Chromatin regulating complexes are commonly observed in cancer, and is hypothesized to involve multiple mechanisms, including DNA methylation and Polycomb repressive complexes (PRCs). Chromatin regulating complexes including two families of Polycomb repressive complexes (PRC1 and PRC1), mediate trimethylation on H3K27 in cancer cells [123, 124]. PRC2 complex has also been reported to intermediate H3K27 trimethylation in embryonic stem cell [125].
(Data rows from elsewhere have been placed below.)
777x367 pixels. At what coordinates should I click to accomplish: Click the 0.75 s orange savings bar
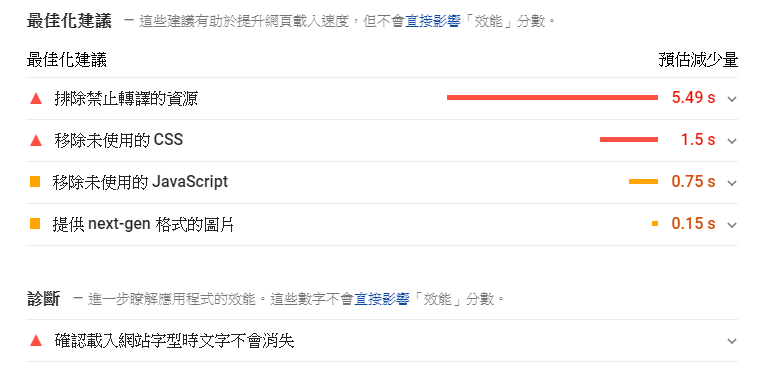[x=643, y=182]
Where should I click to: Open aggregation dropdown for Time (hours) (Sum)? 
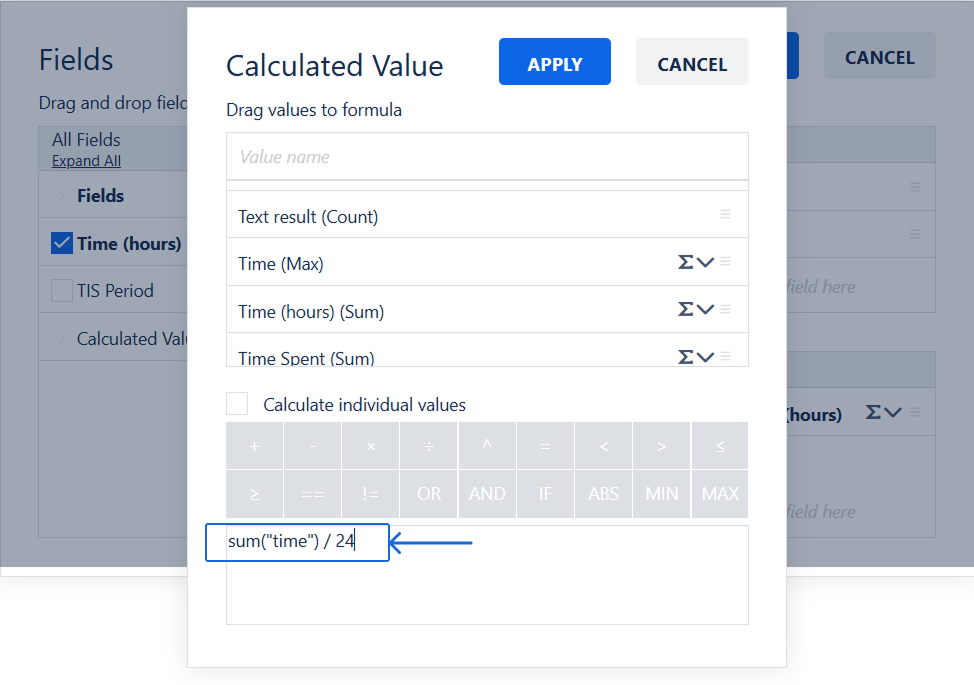tap(695, 310)
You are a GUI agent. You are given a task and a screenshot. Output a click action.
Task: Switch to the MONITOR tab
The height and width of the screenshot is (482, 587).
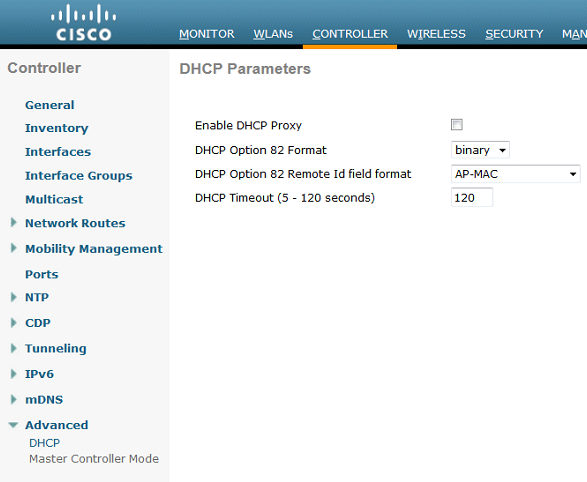click(x=207, y=34)
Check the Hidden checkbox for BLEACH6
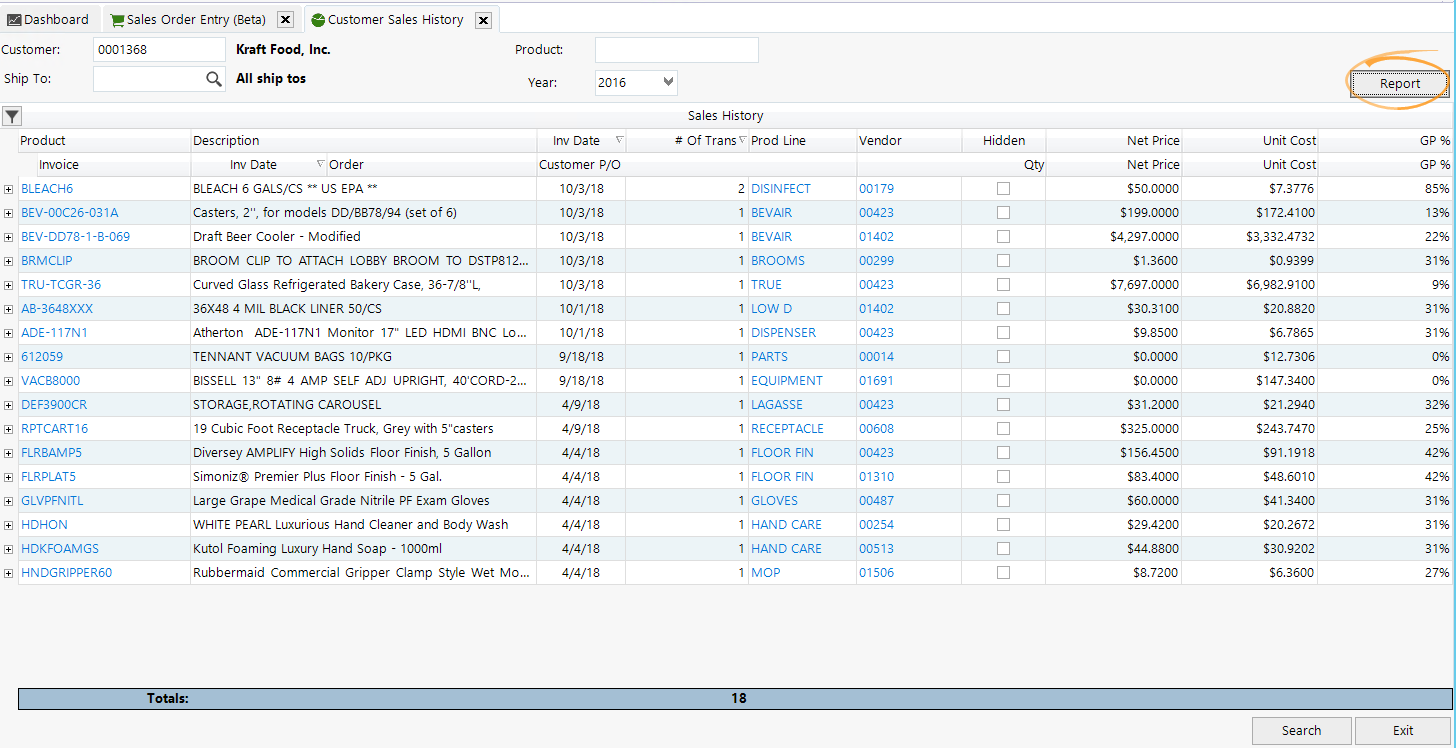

4. miRNA and DNA methylation in cancer stem cells

MicroRNAs (miRNAs) was first discovered in 1993 by Victor Ambros, Rosalind Lee and Rhonda Feinbaum. The recent definition of miRNA is: small non-coding RNA molecules (21-24 nucleotides long), implicated in posttranscriptional gene expression, regulation by two different mechanisms: splitting and subsequent degradation of targeted RNAm or inhibiting translation, both determining the stop or stimulation of cell reproduction [126-130].

However, the entire mechanism of miRNA is not yet fully understood [131, 132].

The study on Caenorhabditis elegans (C. elegans) has permitted the clonation of first miRNA, lin-4 and let-7 and their targets [133, 134]. This study discovered that the gene lin-14 was able to transcribe a precursor that matured to a 22 nucleotide mature RNA, which contained sequences partially complementary to multiple sequences in the 3’ UTR of the lin-14 mRNA, ensuring inhibition of translation of lin-14 mRNA. In addition, in 2000, along with the discovery that gene let-7 repressed the genes lin-41, lin-14, lin-28, lin-42 and daf12 mRNA during transition in developmental stages in C. Elegans, it was also established that non-coding RNA identified in 1993, was part of a wider phenomenon [133].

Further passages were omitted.